-- Exercise prompt --
What is needed is an exact copy of the lines in the entries below from the one holding "The width and" through the one holding "Given: Click Here link to install certificate", pictures excluded.

-- Extracted records --

◇ ◇ ◇

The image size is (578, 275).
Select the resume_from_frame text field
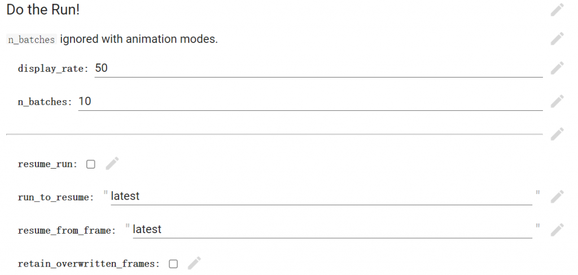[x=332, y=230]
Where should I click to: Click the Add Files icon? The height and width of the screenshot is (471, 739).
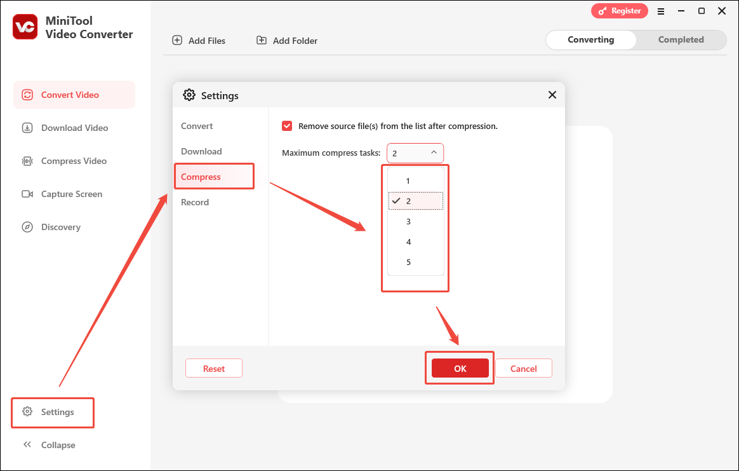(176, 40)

◇ ◇ ◇

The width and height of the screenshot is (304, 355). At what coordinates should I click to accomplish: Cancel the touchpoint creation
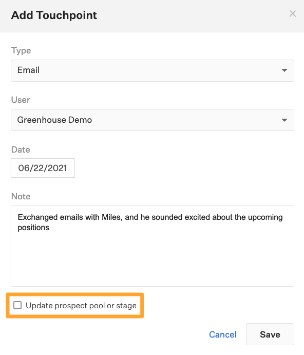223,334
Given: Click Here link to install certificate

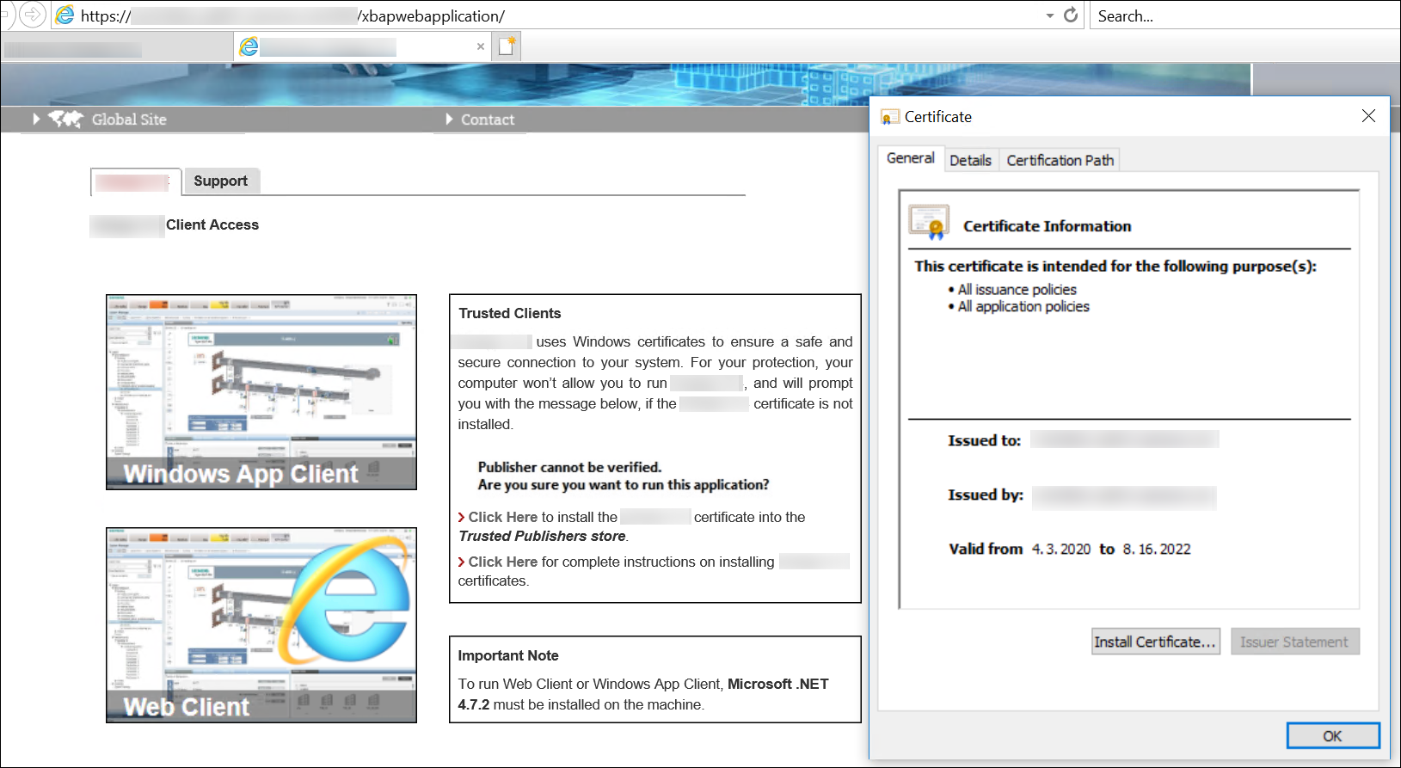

◇ ◇ ◇

-- Your response --
The width and height of the screenshot is (304, 355). At what coordinates should I click to accomplish: Cancel the touchpoint creation
223,334
Given: Click Here link to install certificate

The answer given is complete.